'I'll never forget this moment': Kiermaier hits two-run walk-off homer

Pitching staff sees combined no-no end in 10th, but Rays rally vs. Sox

April 24th, 2022

ST. PETERSBURG -- Rays pitchers J.P. Feyereisen, Javy Guerra, Jeffrey Springs, Jason Adam, Ryan Thompson and Andrew Kittredge combined to pitch nine hitless innings against the Red Sox on Saturday night. But when Kittredge retired Jackie Bradley Jr. for the third out of the ninth inning, there were no joyful hugs on the mound at Tropicana Field. There could be no celebration while they were locked in a scoreless tie.

Inside the home dugout, manager Kevin Cash admitted, the Rays recognized they might be on the verge of something "really special" -- a combined no-hitter capped by a walk-off victory. Or, Cash added, they could have been nearing "something really unique, and not in the best way" -- nine innings of no-hit ball and a loss at the end of the night.

Ultimately, the Rays did something no team had ever done before. Tampa Bay became the first team to throw a no-hitter through nine innings, lose the no-hit bid in extras and then wind up winning on a walk-off hit. And the game-winner turned out to be a special one, as hit the first walk-off homer of his life to finish the Rays' 3-2, 10-inning victory over the Red Sox.

"You dream of a lot of things once you get to the big leagues, and for me, I wanted to hit a walk-off homer," Kiermaier said. "I've never done it at any level -- backyard baseball, Minor Leagues, big leagues -- and today was the day. I am so ecstatic, so thrilled. I'll never forget this moment, this day."

It was nearly one of the Rays' more frustrating losses. For as untouchable as Tampa Bay's pitching staff was for nine innings, the Rays' lineup struggled even more to get to Boston's arms. After the seventh inning, third baseman Taylor Walls looked up at the scoreboard just to see how many hits the Rays had. (One, it turned out, plus one walk.) It was only at that point he realized their pitching staff had a shot at the franchise's second no-hitter.

"I honestly looked up there to see how many hits we got, because I knew we didn't have that many. And then I realized they didn't have any either," Walls said. "And I'm like, 'Oh my God, it's the eighth inning and we've got one hit combined.'"

Brett Phillips picked up another hit in the eighth, then Mike Zunino's fly ball fell four feet short of giving the Rays the lead they needed to potentially make history in the ninth. But they came up empty again in the bottom of the ninth and sent a scoreless tie into the 10th, when the Red Sox capitalized on their extra opportunity.

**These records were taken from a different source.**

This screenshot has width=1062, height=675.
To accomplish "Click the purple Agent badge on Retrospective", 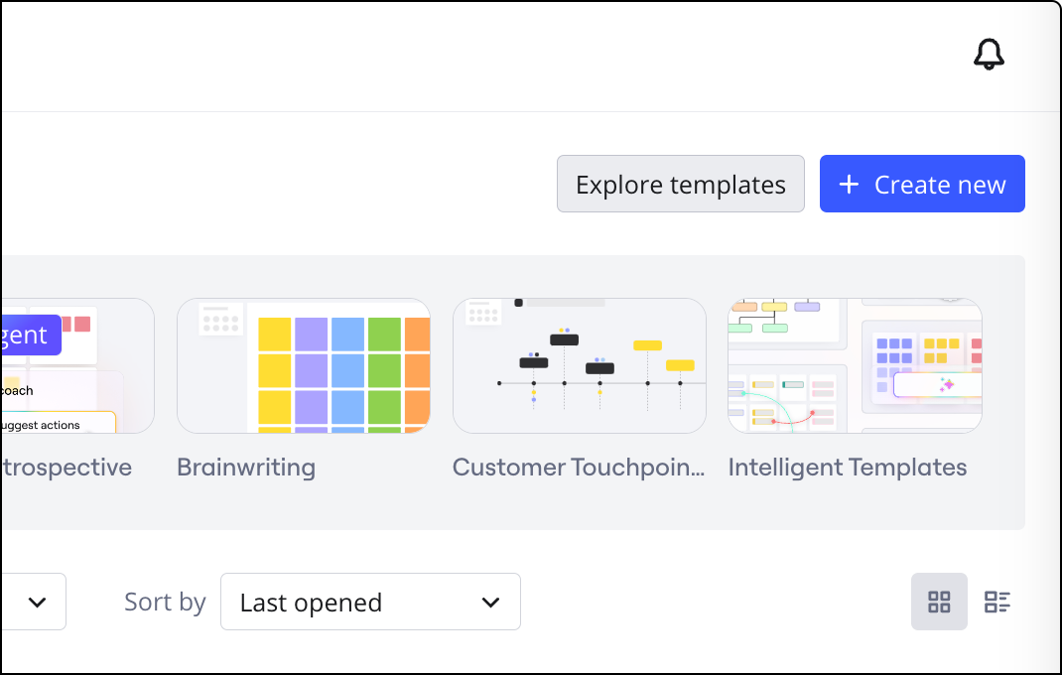I will click(30, 335).
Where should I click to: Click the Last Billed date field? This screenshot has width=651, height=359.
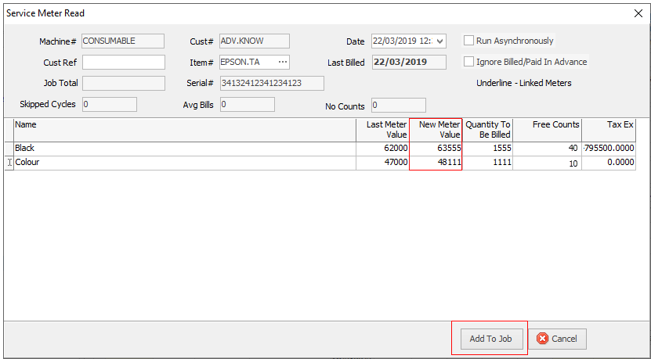[x=409, y=62]
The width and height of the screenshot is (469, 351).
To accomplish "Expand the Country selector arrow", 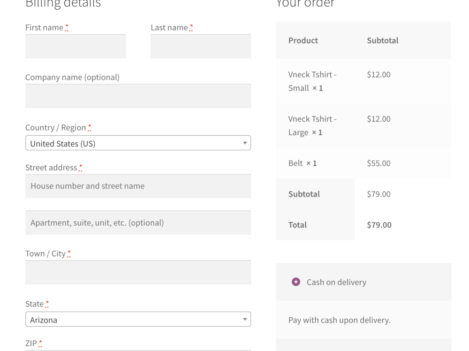I will 245,143.
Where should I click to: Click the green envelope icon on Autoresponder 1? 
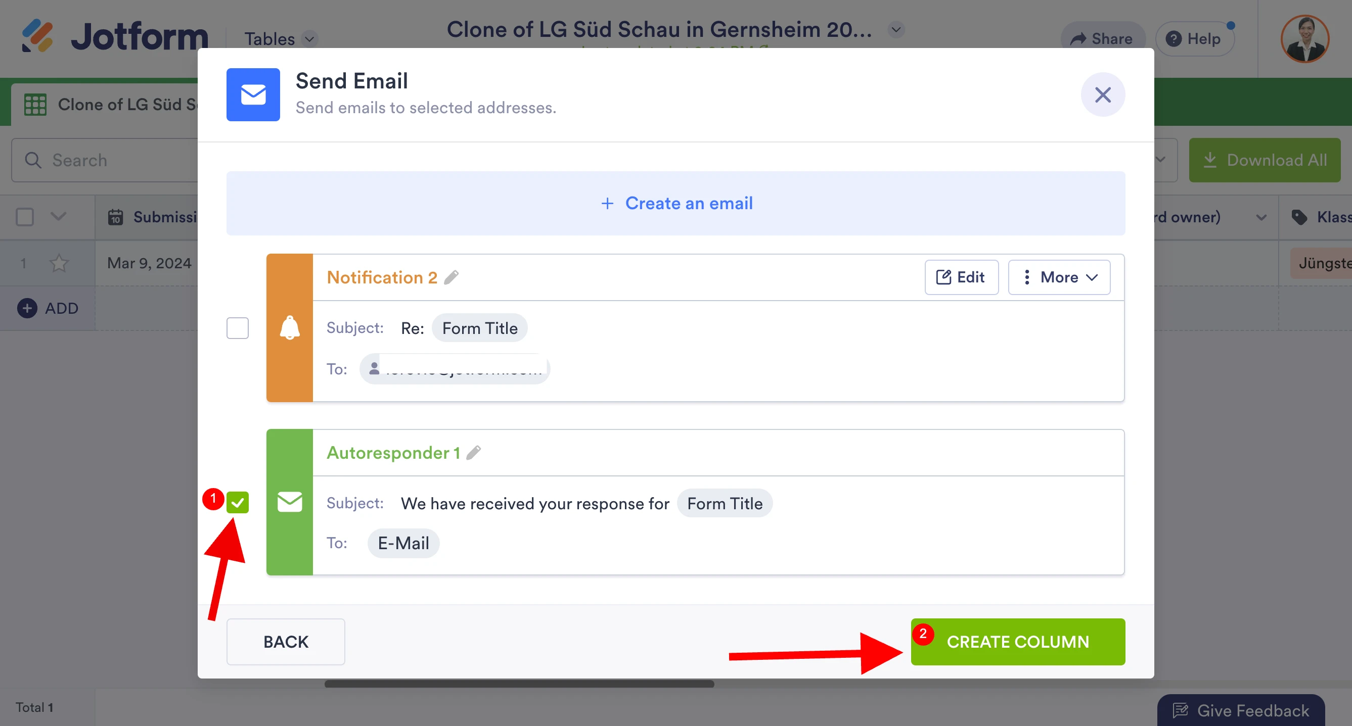pyautogui.click(x=289, y=502)
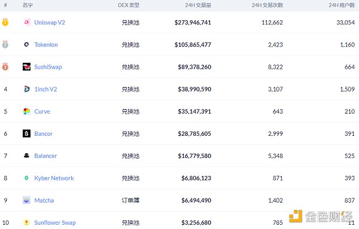Viewport: 359px width, 229px height.
Task: Click the Uniswap V2 logo icon
Action: [26, 22]
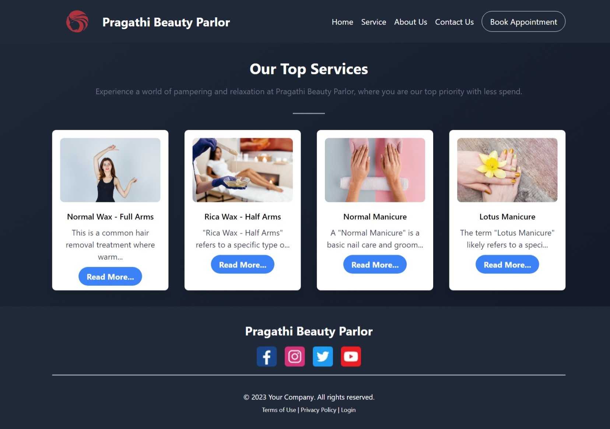Open the Facebook icon in footer
The image size is (610, 429).
(x=267, y=357)
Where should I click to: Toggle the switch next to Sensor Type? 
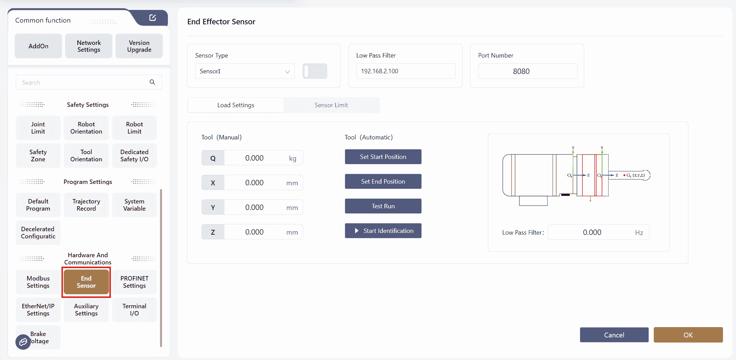315,71
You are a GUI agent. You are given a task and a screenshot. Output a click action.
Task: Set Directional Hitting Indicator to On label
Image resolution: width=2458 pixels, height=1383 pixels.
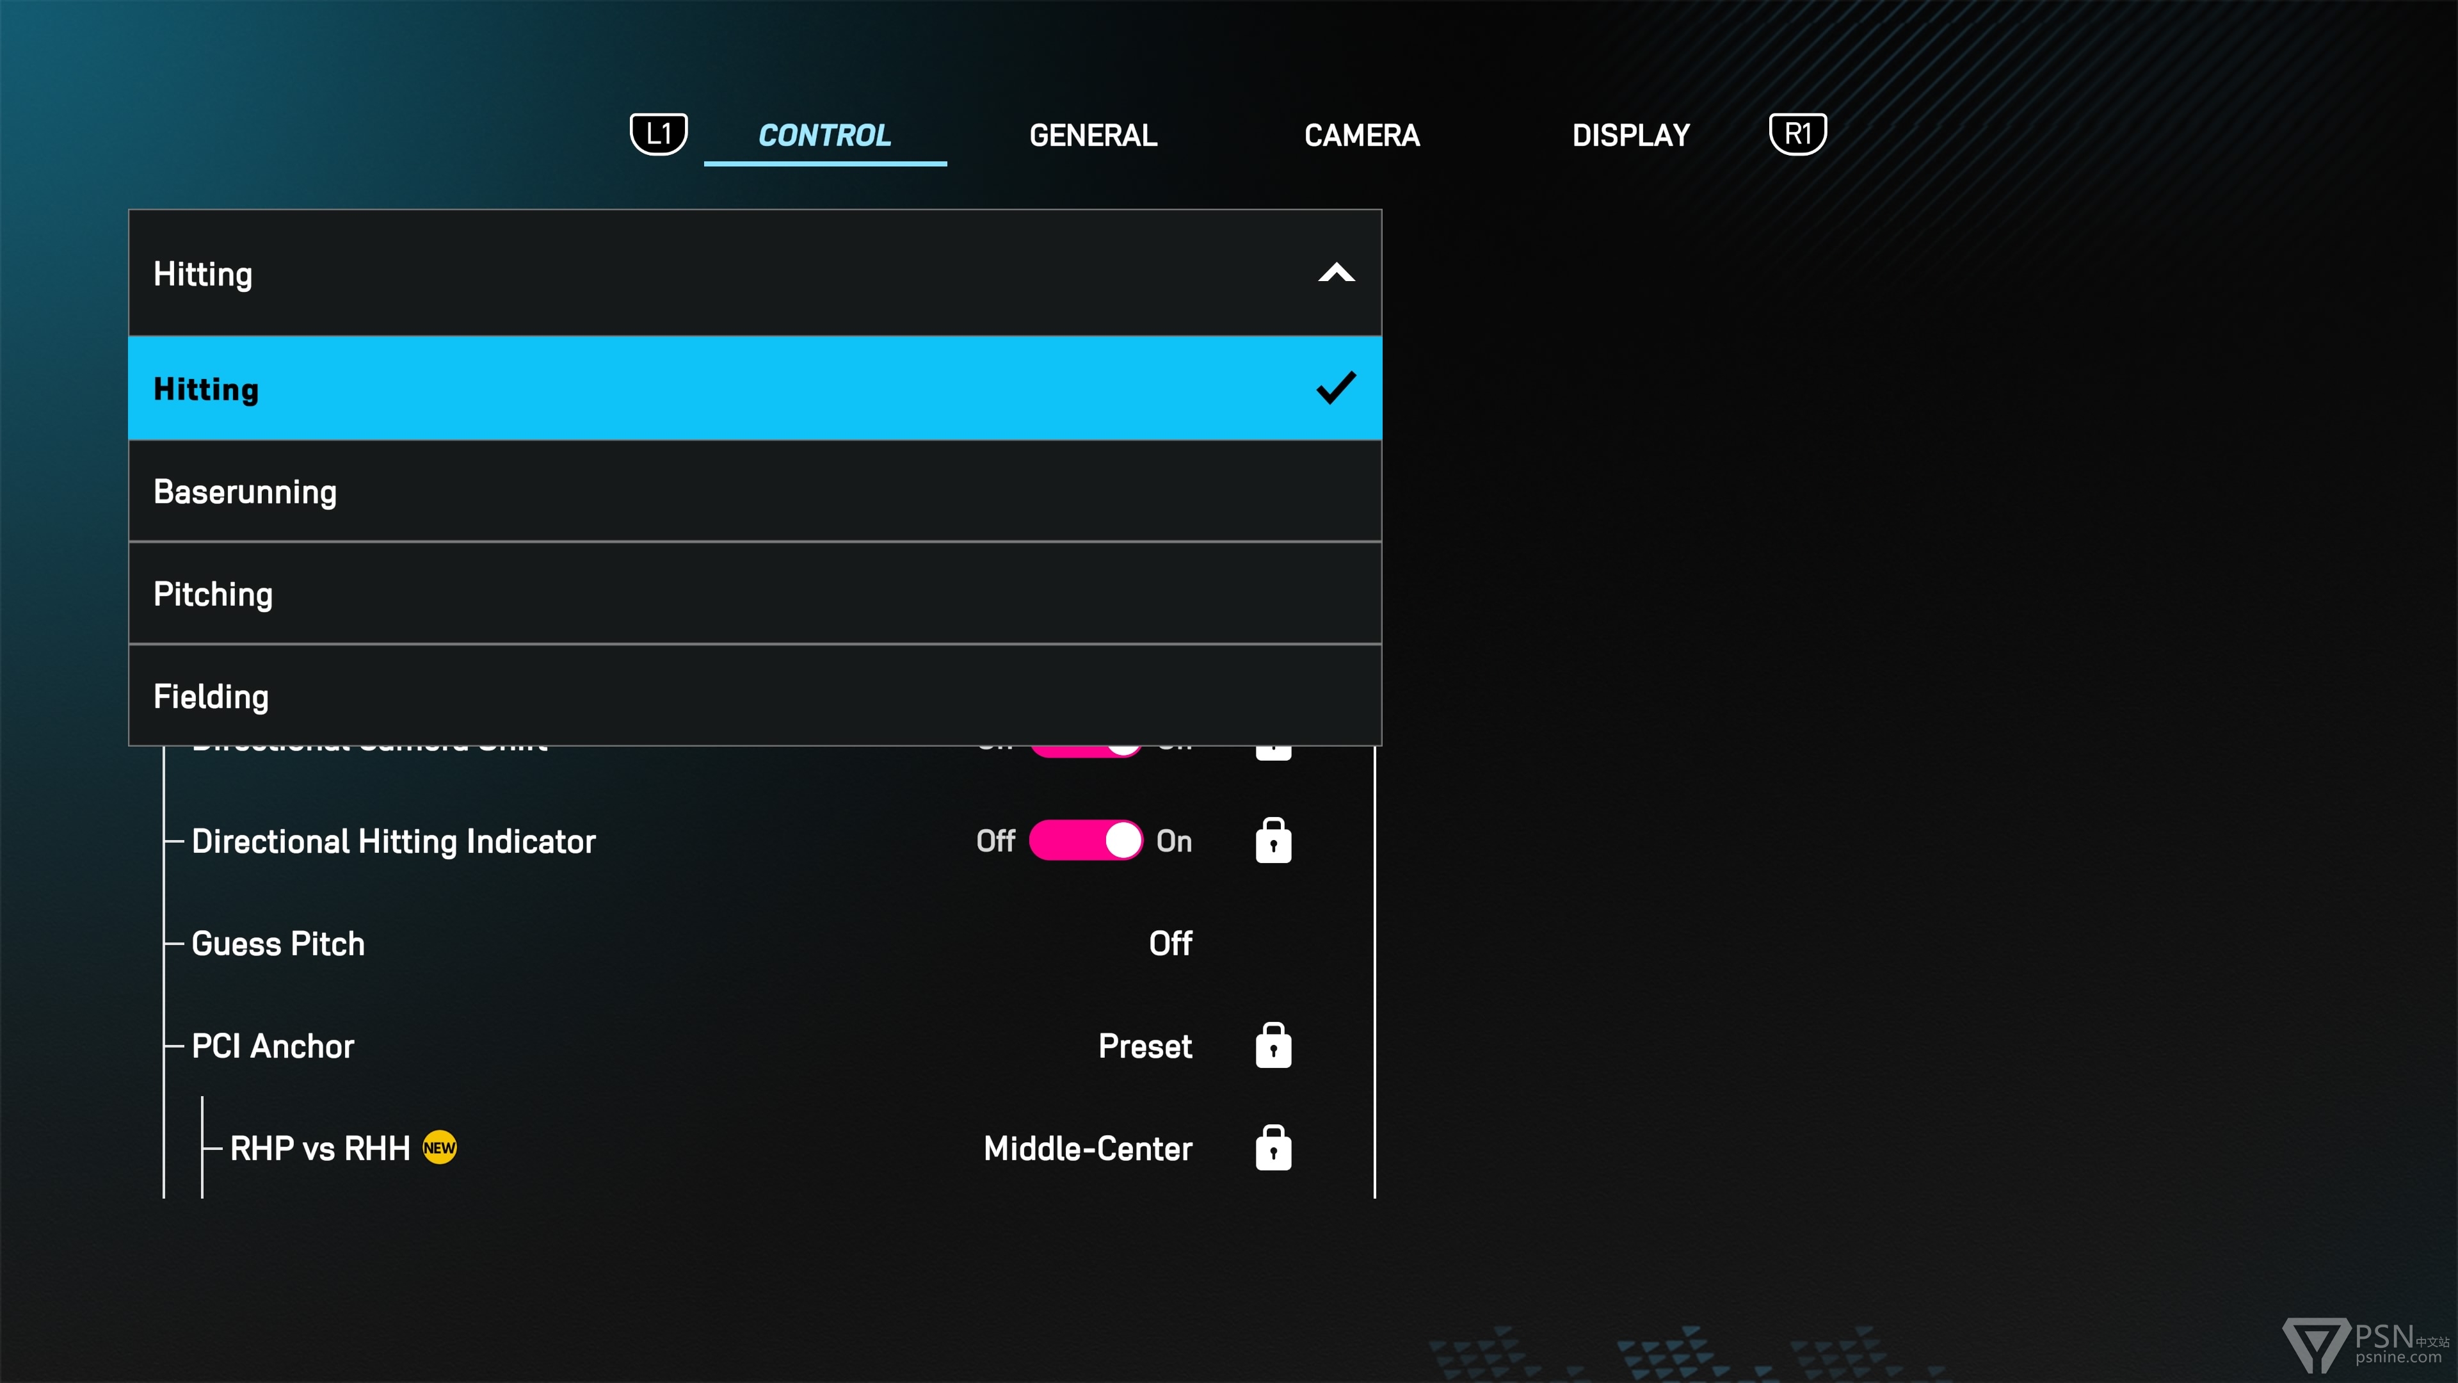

With right-hander Matt Wisler pitching and Bradley on second as the automatic runner in the 10th, Bobby Dalbec sliced a fly ball toward the right-field corner. Phillips made a sliding attempt -- "100 percent all-out," he said -- but the ball tipped off his glove and landed for a triple, Boston's first hit of the night. Bradley scored easily, Dalbec then scored on a sacrifice fly and the Red Sox were seemingly on their way to a wild win.

"You see what our pitching staff did through nine, it would have been a tough one to lose," Phillips said. "From an offensive standpoint, we did not pull our weight."

Until their backs were up against the wall, anyway. Automatic runner Randy Arozarena advanced to third base with two outs in the 10th on a balk by Hansel Robles. Walls then hustled out a grounder to second baseman Trevor Story, forcing an errant throw that allowed Arozarena to score and finally put the Rays on the board.

"I was thinking that in the ninth inning. I'm like, 'There's no way we're gonna let these guys go no-hit through nine and then not win this game,'" Walls said. "I mean, anytime those guys are in the game, it gives us a ton of confidence. And all we've got to do is put up a few runs for them."

Up came Kiermaier, carrying a .410 OPS on the year and without a homer in 48 games since Aug. 16. He tried to get back on track Friday by borrowing Arozarena's bats -- the 33 1/2-inch, 31 1/2-ounce Chandler models -- and ditching his own. They brought the results he wanted Saturday night.

Kiermaier got ahead in the count, 3-1, and smashed a fastball into the right-field seats at 105.6 mph. The veteran center fielder spread his arms wide, ditched his helmet before he reached second base and jumped on top of the plate into a mob of his teammates.

"I've had that dream forever, and it's a moment no one can ever take away from me, and I'm so proud," Kiermaier said. "I said before my career's over I want to win a World Series and, No. 2 behind that, I want to hit a walk-off [homer]. I want to know what this moment's like. I now know it."

The Rays' celebration, it turned out, just had to wait a little longer than expected.

"To come up on the short end would be pretty devastating, so KK picking us up big there, that's just a huge moment for us and just an awesome team win," Kittredge said. "I mean, that's probably one of the coolest wins I've ever been a part of."